Privacy, Legal, and Practical Concerns Loom Large
Despite the bill’s intent, critics argue it raises a slew of legal and logistical questions:
- Device sharing: If a family shares a device, whose age should the app store verify?
- Complex family dynamics: Some teens may not have easy access to parental consent, even for harmless apps like educational tools.
- Workarounds: Users could easily bypass state restrictions by using VPNs or traveling out of state.
- Privacy risks: While the law aims to limit excessive data collection, it still requires users—regardless of age—to submit sensitive personal information, such as a government ID or facial scan, to verify their identity.
“This level of data sharing isn’t necessary,” Ghanem wrote in a blog post. “A weather app doesn’t need to know if a user is a kid.”
Others argue the law could violate the First Amendment, by effectively requiring adults to hand over personal information before accessing legally protected content.
Aaron Mackey, a director at the Electronic Frontier Foundation, voiced concerns about expanding government-mandated data collection:
“Right now, there’s legitimate concern about how much personal information tech companies already collect. Why would we pass a law requiring them to collect even more?”
A Precedent with Unintended Consequences?
Even if the law is passed, it won’t necessarily let companies like Meta off the hook. Former Apple Chief Privacy Officer Jane Horvath warns that once app stores start sending age data to developers, companies could suddenly realize they have been unknowingly allowing children under 13 on their platforms, putting them in violation of COPPA (Children’s Online Privacy Protection Act)—a federal law that prohibits collecting data from young users without parental consent.
“They will have to either delete those accounts, block them, or figure out a way to comply,” Horvath explained.

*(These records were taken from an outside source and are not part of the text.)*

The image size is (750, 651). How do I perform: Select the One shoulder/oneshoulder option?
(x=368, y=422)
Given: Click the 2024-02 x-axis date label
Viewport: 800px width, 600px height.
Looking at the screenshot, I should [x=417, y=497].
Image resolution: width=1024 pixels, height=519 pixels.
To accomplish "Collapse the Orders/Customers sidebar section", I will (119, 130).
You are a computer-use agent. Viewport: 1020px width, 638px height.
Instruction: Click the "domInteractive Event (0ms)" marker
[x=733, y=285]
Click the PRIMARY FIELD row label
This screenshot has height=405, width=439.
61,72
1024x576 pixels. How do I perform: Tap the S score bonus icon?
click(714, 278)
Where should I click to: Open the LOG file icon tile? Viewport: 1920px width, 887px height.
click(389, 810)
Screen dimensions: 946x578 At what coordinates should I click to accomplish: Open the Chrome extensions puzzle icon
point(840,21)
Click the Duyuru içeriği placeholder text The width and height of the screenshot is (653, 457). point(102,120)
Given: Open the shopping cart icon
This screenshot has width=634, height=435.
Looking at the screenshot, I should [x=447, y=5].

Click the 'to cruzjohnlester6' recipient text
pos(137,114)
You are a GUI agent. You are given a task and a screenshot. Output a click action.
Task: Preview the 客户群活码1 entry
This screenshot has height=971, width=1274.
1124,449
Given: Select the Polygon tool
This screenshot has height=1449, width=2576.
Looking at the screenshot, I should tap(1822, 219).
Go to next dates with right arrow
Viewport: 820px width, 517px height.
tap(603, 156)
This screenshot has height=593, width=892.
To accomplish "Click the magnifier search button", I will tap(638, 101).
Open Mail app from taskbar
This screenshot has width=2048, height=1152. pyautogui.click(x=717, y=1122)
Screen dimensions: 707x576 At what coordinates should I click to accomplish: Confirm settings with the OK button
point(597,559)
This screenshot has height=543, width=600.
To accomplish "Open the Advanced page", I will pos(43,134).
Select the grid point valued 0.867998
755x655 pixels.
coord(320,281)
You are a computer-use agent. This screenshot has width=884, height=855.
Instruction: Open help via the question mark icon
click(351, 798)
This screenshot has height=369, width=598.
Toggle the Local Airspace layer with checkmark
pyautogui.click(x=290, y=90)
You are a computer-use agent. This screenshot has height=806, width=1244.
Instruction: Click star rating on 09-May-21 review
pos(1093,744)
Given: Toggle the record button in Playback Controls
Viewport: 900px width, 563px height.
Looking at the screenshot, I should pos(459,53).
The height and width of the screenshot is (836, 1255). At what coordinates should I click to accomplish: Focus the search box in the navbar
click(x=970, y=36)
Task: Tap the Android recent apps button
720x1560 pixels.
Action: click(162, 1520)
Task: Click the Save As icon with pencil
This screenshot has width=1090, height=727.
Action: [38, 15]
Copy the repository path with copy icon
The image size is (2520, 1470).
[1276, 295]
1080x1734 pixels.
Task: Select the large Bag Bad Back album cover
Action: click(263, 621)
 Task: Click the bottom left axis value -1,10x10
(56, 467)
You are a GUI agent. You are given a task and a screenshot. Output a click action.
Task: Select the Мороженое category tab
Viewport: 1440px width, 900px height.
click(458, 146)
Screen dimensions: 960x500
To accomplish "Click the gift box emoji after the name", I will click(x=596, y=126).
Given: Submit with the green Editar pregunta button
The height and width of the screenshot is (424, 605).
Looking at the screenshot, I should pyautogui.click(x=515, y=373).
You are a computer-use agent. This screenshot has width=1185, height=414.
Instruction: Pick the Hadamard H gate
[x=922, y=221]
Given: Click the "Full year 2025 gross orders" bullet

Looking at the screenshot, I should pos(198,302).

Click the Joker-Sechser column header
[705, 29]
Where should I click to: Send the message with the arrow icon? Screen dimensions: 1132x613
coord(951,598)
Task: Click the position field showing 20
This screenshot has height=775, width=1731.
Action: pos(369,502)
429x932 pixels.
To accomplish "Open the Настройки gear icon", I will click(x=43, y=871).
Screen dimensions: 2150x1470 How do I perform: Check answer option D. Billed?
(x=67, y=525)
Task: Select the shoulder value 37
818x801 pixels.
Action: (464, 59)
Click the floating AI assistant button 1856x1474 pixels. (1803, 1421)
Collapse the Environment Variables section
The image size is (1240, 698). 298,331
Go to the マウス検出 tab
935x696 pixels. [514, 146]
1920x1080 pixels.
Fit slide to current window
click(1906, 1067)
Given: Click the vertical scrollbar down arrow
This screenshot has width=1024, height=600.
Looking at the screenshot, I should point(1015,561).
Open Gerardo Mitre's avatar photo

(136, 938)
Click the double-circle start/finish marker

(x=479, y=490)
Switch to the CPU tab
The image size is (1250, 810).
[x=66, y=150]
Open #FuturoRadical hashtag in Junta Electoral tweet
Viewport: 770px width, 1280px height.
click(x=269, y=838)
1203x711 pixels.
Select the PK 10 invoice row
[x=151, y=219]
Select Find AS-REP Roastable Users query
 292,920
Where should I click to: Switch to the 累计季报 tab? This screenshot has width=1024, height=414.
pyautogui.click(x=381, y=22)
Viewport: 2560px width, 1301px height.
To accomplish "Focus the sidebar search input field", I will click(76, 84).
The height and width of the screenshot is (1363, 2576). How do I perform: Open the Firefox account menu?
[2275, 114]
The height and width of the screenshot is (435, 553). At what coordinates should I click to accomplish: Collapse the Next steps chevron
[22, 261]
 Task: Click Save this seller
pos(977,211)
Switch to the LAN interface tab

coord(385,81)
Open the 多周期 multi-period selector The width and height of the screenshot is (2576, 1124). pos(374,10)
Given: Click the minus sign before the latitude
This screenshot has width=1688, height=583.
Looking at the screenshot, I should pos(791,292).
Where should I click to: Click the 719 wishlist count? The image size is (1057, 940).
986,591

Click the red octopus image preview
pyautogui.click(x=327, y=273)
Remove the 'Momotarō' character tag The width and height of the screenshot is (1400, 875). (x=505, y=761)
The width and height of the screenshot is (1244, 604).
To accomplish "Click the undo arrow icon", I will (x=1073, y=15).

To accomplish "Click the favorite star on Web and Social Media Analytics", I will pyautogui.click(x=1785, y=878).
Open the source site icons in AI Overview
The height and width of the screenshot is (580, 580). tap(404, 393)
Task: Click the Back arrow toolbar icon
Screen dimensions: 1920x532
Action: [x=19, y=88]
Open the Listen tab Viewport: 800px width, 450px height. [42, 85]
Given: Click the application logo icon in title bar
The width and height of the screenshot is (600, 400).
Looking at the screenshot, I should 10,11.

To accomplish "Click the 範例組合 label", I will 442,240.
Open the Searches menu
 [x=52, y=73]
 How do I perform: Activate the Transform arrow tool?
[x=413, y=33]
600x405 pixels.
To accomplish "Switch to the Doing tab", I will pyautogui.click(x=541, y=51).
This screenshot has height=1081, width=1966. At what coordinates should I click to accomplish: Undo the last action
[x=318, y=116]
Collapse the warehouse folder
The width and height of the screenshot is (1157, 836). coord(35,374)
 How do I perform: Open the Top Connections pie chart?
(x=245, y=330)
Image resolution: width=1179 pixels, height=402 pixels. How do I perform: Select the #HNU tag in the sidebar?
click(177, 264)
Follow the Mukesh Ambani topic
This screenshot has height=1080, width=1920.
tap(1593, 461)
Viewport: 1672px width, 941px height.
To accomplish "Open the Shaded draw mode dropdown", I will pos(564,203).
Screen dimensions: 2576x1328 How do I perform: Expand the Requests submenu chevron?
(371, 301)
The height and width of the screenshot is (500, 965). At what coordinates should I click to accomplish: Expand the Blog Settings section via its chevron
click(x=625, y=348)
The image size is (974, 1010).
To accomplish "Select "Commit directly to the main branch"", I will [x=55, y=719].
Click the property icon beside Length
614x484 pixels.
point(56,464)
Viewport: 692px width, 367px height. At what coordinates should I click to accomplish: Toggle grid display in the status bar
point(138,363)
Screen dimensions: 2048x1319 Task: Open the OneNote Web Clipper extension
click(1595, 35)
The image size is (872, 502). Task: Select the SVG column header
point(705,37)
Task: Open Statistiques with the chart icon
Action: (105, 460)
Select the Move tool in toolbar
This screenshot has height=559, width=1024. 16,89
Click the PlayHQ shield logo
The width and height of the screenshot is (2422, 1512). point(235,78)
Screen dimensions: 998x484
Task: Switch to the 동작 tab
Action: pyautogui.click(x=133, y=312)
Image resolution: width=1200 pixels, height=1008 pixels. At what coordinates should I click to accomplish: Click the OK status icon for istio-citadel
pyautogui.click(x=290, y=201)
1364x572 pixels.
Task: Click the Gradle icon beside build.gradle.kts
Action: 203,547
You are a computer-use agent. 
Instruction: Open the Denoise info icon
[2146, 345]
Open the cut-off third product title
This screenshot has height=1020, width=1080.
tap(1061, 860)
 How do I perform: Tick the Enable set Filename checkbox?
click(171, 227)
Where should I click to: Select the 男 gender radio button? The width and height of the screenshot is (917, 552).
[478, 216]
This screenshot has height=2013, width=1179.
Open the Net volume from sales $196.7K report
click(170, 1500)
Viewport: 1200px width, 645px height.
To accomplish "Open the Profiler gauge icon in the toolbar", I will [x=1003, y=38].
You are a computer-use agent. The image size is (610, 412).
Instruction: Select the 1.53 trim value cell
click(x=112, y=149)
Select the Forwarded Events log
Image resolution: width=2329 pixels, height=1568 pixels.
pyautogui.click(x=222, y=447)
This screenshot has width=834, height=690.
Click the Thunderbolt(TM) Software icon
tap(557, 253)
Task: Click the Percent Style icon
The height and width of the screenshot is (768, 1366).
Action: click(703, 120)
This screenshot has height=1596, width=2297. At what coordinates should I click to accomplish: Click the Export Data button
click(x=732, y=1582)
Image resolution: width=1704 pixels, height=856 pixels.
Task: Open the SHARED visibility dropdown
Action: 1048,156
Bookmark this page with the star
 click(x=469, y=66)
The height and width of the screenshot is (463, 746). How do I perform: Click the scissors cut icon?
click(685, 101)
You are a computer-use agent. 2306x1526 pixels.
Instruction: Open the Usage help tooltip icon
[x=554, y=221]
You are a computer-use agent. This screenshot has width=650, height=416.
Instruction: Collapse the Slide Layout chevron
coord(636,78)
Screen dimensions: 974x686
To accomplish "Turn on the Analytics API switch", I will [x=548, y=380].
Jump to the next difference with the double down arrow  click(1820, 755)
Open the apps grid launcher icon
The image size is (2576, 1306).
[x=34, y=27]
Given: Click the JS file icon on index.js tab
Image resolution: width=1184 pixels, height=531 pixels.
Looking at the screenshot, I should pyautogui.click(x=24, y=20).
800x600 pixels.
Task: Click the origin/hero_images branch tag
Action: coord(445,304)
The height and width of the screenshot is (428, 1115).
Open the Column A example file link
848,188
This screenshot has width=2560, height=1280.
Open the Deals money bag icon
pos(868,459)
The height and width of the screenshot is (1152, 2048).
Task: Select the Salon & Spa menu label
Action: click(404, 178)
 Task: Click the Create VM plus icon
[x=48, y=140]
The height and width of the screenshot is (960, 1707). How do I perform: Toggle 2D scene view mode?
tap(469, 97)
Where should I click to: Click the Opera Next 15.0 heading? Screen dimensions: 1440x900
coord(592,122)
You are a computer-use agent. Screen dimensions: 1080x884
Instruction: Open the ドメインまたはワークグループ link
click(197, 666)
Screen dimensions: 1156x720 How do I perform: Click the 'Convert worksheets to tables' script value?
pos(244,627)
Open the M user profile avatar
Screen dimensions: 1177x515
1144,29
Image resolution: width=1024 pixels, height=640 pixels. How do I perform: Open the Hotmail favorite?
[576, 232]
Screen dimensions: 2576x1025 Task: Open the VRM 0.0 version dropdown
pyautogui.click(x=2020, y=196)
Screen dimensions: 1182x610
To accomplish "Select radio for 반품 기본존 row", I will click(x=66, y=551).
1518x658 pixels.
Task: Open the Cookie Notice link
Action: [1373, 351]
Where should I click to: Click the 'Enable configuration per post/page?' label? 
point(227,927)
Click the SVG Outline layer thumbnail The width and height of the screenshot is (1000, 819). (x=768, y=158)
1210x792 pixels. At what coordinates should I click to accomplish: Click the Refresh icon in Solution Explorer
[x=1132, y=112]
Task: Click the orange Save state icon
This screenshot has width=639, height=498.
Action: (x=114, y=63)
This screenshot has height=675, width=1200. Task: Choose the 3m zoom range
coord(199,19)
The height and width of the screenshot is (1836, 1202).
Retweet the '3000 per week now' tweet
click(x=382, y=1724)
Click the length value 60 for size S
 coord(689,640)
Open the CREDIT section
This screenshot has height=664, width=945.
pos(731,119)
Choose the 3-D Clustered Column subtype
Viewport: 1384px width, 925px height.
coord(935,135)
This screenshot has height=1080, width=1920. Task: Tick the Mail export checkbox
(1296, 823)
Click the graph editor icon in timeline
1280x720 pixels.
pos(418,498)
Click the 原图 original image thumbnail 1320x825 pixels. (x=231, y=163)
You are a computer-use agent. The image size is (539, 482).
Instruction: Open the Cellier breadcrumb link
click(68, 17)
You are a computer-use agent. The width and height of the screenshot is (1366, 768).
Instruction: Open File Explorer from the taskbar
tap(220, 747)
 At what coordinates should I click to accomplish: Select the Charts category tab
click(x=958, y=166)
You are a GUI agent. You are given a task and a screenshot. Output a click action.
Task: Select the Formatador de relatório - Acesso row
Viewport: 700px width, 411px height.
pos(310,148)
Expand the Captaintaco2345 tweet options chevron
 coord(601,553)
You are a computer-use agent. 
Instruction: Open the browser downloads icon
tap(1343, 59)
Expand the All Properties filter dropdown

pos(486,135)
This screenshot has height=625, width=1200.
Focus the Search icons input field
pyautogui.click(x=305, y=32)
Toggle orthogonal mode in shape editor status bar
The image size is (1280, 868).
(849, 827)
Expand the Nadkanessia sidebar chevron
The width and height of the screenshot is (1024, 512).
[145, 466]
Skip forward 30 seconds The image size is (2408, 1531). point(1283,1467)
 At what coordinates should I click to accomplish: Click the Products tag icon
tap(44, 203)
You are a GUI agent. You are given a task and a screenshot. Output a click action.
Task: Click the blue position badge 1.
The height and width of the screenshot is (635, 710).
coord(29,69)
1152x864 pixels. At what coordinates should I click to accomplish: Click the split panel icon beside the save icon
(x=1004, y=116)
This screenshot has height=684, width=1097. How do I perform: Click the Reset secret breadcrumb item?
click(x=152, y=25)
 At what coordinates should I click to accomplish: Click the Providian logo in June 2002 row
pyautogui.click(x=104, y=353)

The Urgency of Online Safety vs. The Risk of Overreach
Despite the backlash, many parents and child safety advocates believe action is overdue. Kris Perry, executive director of Children and Screens: Institute of Digital Media and Child Development, argues that policymakers are simply working with “the best tools they have.”
“It’s universally accepted that kids are struggling with this much exposure to social media and digital content,” Perry said. “Something needs to be done.”
With legal challenges likely and other states watching closely, Utah’s bold move could set the stage for a nationwide battle over online privacy, parental control, and the role of tech giants in policing the internet.